## REQUIRED WORK
Look through the entries for the string "index", and copy each line that holds it.

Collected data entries
──────────
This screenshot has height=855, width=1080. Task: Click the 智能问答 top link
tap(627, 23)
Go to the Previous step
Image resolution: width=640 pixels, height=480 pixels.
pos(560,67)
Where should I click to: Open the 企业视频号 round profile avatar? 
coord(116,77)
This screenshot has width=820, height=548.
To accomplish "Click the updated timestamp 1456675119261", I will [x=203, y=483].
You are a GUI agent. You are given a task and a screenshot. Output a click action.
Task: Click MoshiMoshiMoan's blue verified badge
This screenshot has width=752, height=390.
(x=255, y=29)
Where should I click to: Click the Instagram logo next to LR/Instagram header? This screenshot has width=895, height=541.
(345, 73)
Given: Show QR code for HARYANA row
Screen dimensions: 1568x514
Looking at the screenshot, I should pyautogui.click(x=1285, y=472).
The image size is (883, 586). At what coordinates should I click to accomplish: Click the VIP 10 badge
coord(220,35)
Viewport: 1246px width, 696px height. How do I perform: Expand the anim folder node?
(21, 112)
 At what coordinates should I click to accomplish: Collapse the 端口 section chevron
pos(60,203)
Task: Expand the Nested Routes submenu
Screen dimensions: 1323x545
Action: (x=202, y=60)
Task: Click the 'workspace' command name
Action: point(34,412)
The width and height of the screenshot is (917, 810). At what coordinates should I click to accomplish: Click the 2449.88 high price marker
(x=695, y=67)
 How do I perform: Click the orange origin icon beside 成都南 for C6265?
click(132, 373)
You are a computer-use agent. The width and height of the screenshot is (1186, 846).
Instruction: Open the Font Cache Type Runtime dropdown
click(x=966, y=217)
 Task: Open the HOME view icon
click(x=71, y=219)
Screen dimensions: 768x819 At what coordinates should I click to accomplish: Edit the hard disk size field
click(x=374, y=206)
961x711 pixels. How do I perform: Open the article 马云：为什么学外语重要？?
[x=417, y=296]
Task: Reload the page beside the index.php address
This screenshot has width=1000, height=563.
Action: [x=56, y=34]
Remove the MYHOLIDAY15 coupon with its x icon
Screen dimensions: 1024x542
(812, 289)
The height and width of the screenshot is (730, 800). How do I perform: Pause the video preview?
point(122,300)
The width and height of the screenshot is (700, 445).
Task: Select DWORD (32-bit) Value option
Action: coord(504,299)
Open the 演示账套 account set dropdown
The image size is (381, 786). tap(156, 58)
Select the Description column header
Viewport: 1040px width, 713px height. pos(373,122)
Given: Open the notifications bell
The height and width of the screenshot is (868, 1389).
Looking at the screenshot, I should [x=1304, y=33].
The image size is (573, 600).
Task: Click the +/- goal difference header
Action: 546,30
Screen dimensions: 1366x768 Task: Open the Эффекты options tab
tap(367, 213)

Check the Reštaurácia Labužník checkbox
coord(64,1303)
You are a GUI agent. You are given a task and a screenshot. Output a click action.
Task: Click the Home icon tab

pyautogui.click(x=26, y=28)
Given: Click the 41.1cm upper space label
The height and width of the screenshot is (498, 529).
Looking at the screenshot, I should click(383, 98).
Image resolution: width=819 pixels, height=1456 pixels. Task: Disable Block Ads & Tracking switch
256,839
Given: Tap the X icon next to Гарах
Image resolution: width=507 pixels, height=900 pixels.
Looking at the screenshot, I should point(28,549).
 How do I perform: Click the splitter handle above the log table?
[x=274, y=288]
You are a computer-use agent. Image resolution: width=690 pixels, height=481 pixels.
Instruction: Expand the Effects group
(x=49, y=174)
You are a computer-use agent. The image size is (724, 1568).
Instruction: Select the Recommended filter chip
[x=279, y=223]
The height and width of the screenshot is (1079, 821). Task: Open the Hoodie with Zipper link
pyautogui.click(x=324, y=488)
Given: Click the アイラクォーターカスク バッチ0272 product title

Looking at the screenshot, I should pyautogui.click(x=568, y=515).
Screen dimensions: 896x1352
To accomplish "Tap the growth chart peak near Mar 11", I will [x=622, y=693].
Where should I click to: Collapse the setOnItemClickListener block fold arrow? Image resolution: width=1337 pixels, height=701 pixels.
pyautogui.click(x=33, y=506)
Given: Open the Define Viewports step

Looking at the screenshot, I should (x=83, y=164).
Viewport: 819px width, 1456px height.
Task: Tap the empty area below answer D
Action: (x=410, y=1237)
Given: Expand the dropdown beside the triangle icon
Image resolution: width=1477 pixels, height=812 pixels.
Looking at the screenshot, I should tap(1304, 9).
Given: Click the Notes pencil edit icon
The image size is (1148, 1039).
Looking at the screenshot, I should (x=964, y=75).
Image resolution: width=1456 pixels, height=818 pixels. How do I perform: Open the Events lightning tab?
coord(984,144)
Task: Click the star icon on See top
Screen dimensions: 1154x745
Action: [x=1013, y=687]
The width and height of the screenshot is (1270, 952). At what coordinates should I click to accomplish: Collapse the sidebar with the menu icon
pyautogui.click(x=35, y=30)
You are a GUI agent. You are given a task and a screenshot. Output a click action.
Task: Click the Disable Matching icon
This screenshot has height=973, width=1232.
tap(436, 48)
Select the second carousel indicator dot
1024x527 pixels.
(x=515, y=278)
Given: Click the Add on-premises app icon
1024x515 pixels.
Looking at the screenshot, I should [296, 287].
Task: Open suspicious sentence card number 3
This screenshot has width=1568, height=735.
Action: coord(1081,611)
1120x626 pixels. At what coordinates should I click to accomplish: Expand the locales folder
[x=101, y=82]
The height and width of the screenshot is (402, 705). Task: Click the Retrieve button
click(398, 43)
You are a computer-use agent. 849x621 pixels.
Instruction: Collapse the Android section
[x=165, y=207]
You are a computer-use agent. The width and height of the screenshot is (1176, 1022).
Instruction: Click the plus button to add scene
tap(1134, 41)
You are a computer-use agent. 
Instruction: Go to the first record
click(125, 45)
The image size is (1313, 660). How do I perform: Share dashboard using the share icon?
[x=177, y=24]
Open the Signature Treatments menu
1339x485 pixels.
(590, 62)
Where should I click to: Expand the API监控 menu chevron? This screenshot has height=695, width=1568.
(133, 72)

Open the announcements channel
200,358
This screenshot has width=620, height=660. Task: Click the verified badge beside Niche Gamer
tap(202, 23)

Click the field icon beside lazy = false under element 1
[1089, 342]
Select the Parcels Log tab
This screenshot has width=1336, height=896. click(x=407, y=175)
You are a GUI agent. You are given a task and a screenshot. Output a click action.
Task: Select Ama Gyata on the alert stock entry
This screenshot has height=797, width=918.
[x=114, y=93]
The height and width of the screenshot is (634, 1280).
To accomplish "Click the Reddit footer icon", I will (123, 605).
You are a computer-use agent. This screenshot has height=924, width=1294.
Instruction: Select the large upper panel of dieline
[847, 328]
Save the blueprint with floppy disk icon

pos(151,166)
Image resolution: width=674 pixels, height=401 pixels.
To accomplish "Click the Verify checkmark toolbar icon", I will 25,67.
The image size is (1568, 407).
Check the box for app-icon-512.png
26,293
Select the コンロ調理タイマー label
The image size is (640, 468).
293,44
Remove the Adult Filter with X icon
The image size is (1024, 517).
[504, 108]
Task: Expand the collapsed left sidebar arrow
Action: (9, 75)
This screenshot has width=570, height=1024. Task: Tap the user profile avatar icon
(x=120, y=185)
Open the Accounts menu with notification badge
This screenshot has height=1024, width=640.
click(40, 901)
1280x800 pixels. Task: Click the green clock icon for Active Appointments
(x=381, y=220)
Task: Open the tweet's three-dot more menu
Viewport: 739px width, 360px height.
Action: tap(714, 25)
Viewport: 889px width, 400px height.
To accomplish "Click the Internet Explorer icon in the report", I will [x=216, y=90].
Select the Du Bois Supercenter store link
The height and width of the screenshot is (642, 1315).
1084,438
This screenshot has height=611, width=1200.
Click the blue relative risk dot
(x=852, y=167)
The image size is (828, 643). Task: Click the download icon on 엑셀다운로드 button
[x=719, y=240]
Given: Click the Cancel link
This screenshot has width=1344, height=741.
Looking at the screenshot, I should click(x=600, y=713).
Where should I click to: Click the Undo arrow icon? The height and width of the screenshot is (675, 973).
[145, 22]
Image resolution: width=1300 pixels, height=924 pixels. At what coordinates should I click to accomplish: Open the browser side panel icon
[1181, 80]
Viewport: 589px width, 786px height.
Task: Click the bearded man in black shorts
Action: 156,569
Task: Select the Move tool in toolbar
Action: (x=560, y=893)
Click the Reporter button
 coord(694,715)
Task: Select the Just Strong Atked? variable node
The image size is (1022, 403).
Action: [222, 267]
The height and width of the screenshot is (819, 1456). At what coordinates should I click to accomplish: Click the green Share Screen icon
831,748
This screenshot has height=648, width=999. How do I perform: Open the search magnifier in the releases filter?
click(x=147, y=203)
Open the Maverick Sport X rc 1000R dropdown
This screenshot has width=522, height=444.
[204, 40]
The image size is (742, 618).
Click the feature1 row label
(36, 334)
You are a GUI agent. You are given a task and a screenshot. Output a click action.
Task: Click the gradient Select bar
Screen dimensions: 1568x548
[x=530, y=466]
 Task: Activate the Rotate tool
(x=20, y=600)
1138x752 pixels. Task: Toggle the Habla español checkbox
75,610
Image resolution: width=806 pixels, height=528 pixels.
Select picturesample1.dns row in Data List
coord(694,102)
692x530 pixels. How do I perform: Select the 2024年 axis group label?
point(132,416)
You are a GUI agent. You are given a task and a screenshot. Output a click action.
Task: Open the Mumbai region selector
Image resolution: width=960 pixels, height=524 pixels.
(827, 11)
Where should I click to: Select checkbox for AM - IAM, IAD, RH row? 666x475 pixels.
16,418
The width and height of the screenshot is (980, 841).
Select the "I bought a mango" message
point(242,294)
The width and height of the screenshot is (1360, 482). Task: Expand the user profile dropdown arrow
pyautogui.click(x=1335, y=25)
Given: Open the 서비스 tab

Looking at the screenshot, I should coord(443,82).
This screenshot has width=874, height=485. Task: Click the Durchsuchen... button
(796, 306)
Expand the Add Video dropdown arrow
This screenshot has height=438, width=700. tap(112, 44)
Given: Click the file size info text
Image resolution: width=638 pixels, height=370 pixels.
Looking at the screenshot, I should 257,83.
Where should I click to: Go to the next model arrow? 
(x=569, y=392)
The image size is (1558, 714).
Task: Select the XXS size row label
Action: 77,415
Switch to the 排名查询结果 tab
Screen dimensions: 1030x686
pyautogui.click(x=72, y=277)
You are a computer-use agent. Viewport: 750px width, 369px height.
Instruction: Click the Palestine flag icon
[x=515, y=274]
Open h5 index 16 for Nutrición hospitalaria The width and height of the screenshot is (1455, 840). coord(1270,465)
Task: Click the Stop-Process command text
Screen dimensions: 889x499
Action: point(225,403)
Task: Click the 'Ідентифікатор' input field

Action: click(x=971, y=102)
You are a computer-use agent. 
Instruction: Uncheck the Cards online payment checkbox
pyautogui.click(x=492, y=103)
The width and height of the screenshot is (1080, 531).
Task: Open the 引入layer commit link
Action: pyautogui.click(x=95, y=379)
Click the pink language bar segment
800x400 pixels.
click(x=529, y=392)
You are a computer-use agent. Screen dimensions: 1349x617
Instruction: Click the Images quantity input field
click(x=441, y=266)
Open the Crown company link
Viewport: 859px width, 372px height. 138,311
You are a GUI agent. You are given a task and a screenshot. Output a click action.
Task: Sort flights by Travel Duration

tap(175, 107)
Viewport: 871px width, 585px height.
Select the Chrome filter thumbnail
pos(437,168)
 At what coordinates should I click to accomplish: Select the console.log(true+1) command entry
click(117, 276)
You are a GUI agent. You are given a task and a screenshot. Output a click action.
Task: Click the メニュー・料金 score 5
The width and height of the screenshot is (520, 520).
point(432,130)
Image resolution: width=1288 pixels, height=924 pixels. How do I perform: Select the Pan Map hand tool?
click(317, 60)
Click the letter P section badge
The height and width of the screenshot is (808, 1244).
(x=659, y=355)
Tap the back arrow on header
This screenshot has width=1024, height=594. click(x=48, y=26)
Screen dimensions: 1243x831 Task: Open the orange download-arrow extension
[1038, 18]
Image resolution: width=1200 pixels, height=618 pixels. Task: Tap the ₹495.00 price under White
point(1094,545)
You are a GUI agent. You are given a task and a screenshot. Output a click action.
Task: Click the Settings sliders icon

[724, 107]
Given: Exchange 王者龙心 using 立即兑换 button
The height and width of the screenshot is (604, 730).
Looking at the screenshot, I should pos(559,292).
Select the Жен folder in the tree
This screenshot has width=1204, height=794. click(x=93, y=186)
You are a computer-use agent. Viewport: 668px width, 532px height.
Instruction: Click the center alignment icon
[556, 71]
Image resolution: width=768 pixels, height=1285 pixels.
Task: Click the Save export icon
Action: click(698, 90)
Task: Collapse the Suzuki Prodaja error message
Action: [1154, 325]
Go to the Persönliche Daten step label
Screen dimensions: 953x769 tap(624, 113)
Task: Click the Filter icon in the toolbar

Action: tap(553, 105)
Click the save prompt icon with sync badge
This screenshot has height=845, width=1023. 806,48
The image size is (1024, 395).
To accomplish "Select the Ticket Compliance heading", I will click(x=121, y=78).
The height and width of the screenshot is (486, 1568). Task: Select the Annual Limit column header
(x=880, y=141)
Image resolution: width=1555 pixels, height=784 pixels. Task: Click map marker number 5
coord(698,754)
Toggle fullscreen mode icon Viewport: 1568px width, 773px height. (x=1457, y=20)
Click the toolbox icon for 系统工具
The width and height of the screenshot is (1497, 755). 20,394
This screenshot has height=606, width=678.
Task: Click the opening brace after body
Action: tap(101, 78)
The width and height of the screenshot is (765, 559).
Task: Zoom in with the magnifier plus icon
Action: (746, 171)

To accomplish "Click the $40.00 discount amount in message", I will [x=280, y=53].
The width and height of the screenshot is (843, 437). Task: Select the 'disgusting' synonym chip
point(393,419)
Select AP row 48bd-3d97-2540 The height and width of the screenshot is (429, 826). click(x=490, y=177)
──────────
## RESPONSE AREA
Task: Reload the page beside the index.php address
Open h5 index 16 for Nutrición hospitalaria The width and height of the screenshot is (1455, 840). coord(1270,465)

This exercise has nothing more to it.